I told everyone — Andy, God, my editor, even the universe (whatever that is) that I will not be writing another book until all of our kids have graduated high school. It is only a 5 year wait. Plus, my professional writing life is going to be dedicated to the Choice Literacy website and my day-job. There is no time for a new book. Subliminally, I avoided the blog to make known that I Would Not Be Writing. It seems the writer inside of me didn’t get the announcement.
Only recently did I come to understand Maya Angelou’s lament — There is no greater agony than bearing an untold story inside of you. It snuck up on me, the writing. It was quiet at first, a few stirrings and a notebook that a real writer would scoff at…there were only 35 pages between the flimsy covers. Then I started scribbling with a Sharpie on a box. It couldn’t be anything serious on cardboard. I told my writing partner, Ruth, that I needed to write it because I feel like there’s a truth locked up inside of me that will only be discovered by writing. She told me that it is riskier to not-write than write if that was how I felt.
On September 8, 2019 I started a first draft of a new book about faith and family and love, at least I think that’s what it’s about. It’s mostly about love…and mostly about family…and maybe some about faith, I supposed.
I’m not a very good first draft writer. I’m a much better reviser.
Only this time, I’ve decided to linger in the quandary of a first draft. Because I don’t like first draft writing, my usual approach is to get it over — write fast and hard and be done. This story doesn’t seem to be conforming to the way I think first draft writing ought to go. It is demanding to be discovered — it wants to be coaxed and doted. Not to mention that it doesn’t seem to be bothered by the fact that it is a really bad first draft. Ann Lamott would tell me I’m writing just as first draft writing should be — shitty.
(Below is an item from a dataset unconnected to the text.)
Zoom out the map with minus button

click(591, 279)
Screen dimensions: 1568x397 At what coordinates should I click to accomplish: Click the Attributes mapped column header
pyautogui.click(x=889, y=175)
Since beginning the first draft, my world has done what it usually does when I begin a first draft. It crashes, as though the mere action of stacking words to make sentences that will lead to chapters is enough to knock the world off of its axis.
Andy is having surgery on his heart tomorrow for a pacemaker. Sam calls it a heart-zapper. I think it’s a term that accurately defines my first draft — a heart-zapper.
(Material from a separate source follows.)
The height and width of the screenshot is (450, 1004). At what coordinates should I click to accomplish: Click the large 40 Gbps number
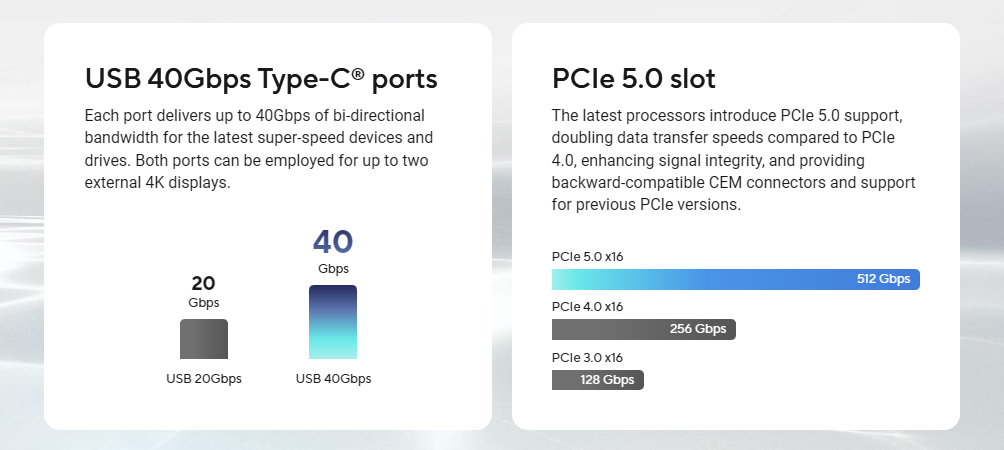[x=333, y=242]
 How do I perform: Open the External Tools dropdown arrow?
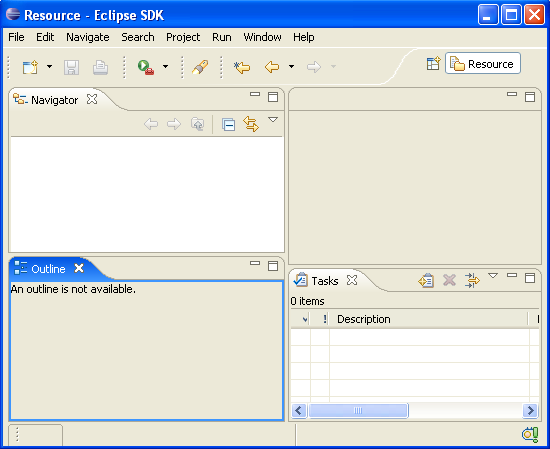pyautogui.click(x=165, y=67)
Currently there are 8,615 words on my heart-zapper. It’s no where near my “normal” first draft pace of 1000 words per day. I’m not sure that matters, though.
I think what matters is that I just keep writing, a few words on most days. And I tend to my heart that keeps getting zapped — by the reflection it takes to write about love and family and little about faith; by the reality of being a momma to kids who have experienced the worst of humanity; by the fact that I don’t want my heart broken again and it’s delicate, but I can’t write without feeling and I can’t wholly love the way a family needs to be loved without my heart breaking.
Yes, I’m writing a heart-zapper. Right now, it’s just for me…but perhaps I’ll discover something that’s worth making into a real book, the kind that you would pick up if you wanted your heart zapped, too.